MC5 [1967] left to right: Fred Smith, Michael Davis, Dennis Thompson, Wayne Kramer, Rob Tyner

Some people think the English invented punk rock in the mid-1970s with bands like The Sex Pistols and The Clash.  Good bands.  Bad history.

Others think that punk was born somewhat earlier in CBGB’s nightclub in New York, with groups like The Ramones.  Maybe?

Still others find the roots of punk in American garage bands of the late 1960s, especially bands coming out of places like Detroit.
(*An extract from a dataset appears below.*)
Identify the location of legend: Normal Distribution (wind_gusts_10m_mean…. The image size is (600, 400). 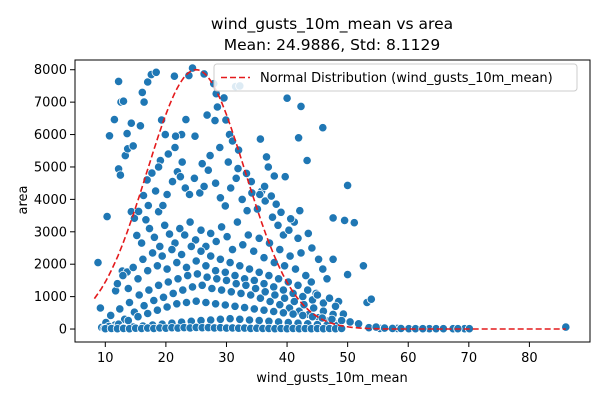
(396, 78).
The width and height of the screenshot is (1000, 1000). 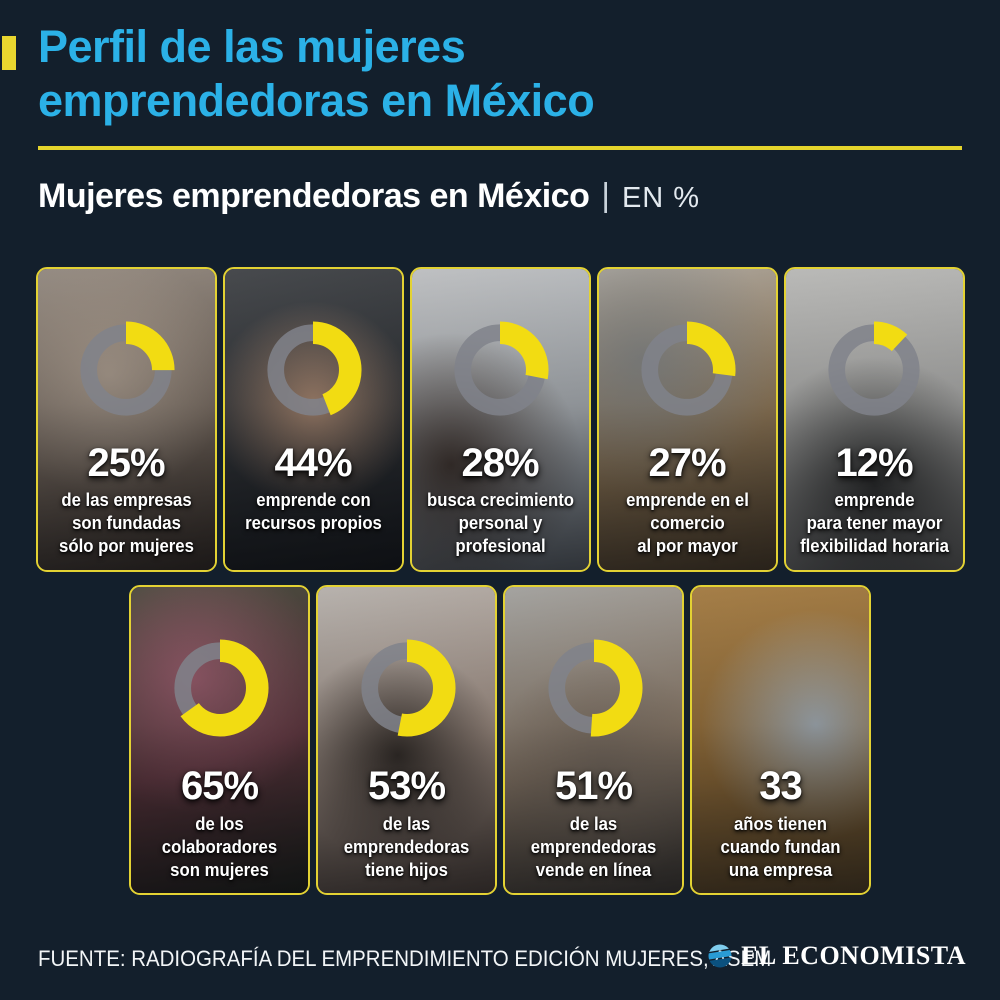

Iggy and the StoogesMC5 (Motor City 5).

It would be easy to assume that a band like MC5 from Detroit were just another city thing – a bunch of bored, rowdy “white” kids from America’s new suburbia.
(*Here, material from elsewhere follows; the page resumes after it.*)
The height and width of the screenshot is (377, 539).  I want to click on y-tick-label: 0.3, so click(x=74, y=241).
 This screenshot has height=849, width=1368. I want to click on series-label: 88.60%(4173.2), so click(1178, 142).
But their singer Rob Tyner (who took his stage name from Black jazz great McCoy Tyner) was of mixed indigenous ancestry.

Drummer Dennis Thompson – the only surviving member of MC5 – always cited Black jazz legend Elvin Jones as one of his main inspirations.

Co-founder Wayne Kramer (who sadly passed away just last month) was the son of first generation immigrants from Greece and Poland on his father’s side, while his mother was the daughter of French or French Métis immigrants from Canada.

Guitarist and co-founder Fred “Sonic” Smith came straight out of the hills of West Virginia, and married a woman sharing the same birth name.  Patti Smith – poet, singer, songwriter, and author.  No relation, by the way.  Fred died relatively young of a heart attack, aged only 46.

The ripples on the water include the band Sonic Youth, who took their name from Frederick Dewey Smith‘s nickname.  Fred and Patti Smith’s son Jackson Smith would marry Meg White of The White Stripes.

The reason for this wordage?

Over the course of six decades, I’ve become convinced that most major new social or musical movements came when people of different backgrounds and ethnicities chose to find their common ground.

Very few Americans (including historians of music) would realise that Southern Appalachian people like Fred Smith came from extremely complex ethnic communities which included European, African, indigenous, and likely Romani and Jewish ancestors.

Mainstream music history will record him as a “white” kid who formed a band in Detroit, Michigan, and died young.

He and his bandmates were a lot more than that.